Disability and Public Policy
Nicholas Drake (ANU)
Abstract: Government approaches to categorizing people as disabled standardly use the Social Model of disability, according to which disability is the result of interactions between people with impairments and social barriers that hinder their equal participation in society. Elizabeth Barnes has recently developed a new theory of disability. According to Barnes’s theory, most simply put, disability just is whatever the disability rights movement is promoting justice for. I argue that Barnes’s theory fails to satisfy ameliorative criteria, under which a theory of disability must work well in helping us promote justice for disabled people. Barnes’s theory fails to satisfy ameliorative criteria as it is not suitable for use in public policy, and public policy is an essential vehicle for promoting justice for disabled people.
Arguing for Affirmative Action
Shalom Chalson (ANU)
Affirmative action is not without controversy. It is defined as acts, practices, or policies which afford preferential treatment to members of underrepresented socially salient groups in domains like employment and education. Arguments against affirmative action either deny that it is morally permissible or deny that it brings about the desired consequences. In this paper, I consider the first of those claims.

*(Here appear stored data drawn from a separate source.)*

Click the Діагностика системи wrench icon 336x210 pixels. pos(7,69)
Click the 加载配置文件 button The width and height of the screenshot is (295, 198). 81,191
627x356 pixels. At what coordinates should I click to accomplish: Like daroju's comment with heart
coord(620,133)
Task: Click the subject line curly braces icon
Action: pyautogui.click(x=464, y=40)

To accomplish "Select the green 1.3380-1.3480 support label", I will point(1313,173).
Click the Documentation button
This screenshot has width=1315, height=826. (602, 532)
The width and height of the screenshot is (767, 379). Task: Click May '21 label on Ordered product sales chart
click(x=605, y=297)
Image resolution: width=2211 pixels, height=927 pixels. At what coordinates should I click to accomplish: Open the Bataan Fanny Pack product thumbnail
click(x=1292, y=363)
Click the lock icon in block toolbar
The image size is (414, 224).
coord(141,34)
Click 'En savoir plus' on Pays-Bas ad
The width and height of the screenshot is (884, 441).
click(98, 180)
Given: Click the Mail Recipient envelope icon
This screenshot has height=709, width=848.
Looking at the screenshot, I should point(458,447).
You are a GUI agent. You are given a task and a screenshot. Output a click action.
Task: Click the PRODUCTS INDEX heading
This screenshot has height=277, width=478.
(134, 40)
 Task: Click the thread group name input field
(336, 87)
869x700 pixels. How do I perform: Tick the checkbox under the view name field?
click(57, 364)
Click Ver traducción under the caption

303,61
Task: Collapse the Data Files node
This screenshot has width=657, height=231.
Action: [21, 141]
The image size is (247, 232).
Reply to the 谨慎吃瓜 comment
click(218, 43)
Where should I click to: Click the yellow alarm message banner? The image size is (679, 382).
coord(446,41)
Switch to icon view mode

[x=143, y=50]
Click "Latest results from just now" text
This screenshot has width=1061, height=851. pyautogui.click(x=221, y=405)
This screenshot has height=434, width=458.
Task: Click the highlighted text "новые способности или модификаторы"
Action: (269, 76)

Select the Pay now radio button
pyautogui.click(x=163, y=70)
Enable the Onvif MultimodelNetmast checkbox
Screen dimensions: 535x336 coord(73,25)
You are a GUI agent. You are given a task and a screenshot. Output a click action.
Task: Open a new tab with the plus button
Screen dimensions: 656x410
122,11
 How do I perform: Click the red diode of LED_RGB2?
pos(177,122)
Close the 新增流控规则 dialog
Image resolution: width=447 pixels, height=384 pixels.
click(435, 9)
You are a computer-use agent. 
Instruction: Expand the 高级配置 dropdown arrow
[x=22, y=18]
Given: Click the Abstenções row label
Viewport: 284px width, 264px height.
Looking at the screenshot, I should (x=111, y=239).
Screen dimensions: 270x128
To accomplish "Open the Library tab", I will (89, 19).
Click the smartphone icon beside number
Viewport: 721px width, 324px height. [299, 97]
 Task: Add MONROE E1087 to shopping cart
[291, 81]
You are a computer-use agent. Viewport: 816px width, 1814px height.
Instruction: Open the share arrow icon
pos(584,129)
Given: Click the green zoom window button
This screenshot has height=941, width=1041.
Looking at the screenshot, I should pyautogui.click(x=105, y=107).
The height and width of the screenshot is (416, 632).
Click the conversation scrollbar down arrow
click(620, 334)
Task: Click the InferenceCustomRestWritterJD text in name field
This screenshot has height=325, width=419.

A straight-forward path to the claim that affirmative action is morally impermissible is to equate it with direct discrimination. Proponents of affirmative action here make a choice: they either deny or (implicitly) accept this claim. Those who deny the claim suggest that affirmative action (i) is akin to anti-discrimination law because it is a tool for resisting oppression (Suk 2018) or (ii) relates to the background conditions of justice and not the domain of application for anti-discrimination law (Nagel 1973). Those who accept the claim suggest that affirmative action meets the definition for discrimination, but can be justified with good reasons. Backward-looking arguments focus on compensation for historical injustice; forward-looking arguments focus on realising principles of justice like equality or liberty, or ideals like diversity and integration.
In this paper, I am concerned with the choice that proponents of affirmative action make. Rather than straight-forwardly accept or deny the claim, I consider what opponents mean when they equate affirmative action with direct discrimination. On the right view of direct discrimination, affirmative action is not discrimination. It is, accordingly, morally permissible.
Contesting Social Oppression
Suzy Killmister (Monash University)
Abstract: It is now widely accepted that membership in social categories such as race, gender, class, and sexuality can be a source of oppression. What is much more contested is whether, and how, such oppression can be mitigated, or even overcome. In this paper, I explore one possible avenue for contesting social oppression. I start by positing a different social category, one which tends to be overlooked in social metaphysics: the human itself. The question I then focus on is whether the social category of the human can – or should – be used as a counter to oppression based on social categories such as race and gender.
Given the justifiable skepticism many feminist and postcolonial scholars have expressed towards the idea of the human, such a proposal needs to proceed with caution. However, I argue that by conceiving of the human in terms of a socially conferred status, rather than in terms of a universally shared essence, many of these worries can be overcome. What remains is the challenge of explaining how we can effectively invoke our membership in the human to counter oppression, without at the same time denying or downplaying our particular identities. In the closing section of this paper I consider what this might look like in practice.